Walter Brown
Walter Joseph Brown was born in Little Oakley near Corby in 1891. His parents were George Brown (born Melton Mowbray) and Hannah (nee Pearson) born Honington.
In 1901 the family were living at High Road, Leadenham where George worked as a waggoner. By 1911 George and Hannah had moved to Fulbeck but Walter was living with his married sister Clara in Gainsborough, where he worked in a maltings.
Soon after the outbreak of the Great War he answered Lord Kitchener’s call for volunteers and joined 7th Battalion, Lincolnshire Regiment on the day it formed, 11 Sep 1914. After initial training in Grimsby the unit moved to Dorset and then (May 1915) to Winchester. On 14th July 1915 they landed at Bolougne and were sent to the trenches in the southern part of the Ypres salient. In the spring of 1916 they were in action at The Bluff before moving south to the Somme where they fought at Albert and Delville Wood. In 1917 they moved to Arras and took part in the first and second battles of the Scarpe.

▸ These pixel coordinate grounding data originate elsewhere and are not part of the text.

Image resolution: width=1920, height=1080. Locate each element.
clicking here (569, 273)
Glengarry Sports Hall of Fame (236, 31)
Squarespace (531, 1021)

Cpl Walter Brown was killed by shellfire on 15th May 1917, during the Capture of Rouex, the final phase of the Battle of Arras. But it wasn’t until September that his platoon commander was able to write to his mother, by which time she’d moved from Fulbeck to Gainsborough, presumably to live with her elder daughter.
Walter has no know grave but it listed on the Arras memorial, as well as the Fulbeck War Memorial.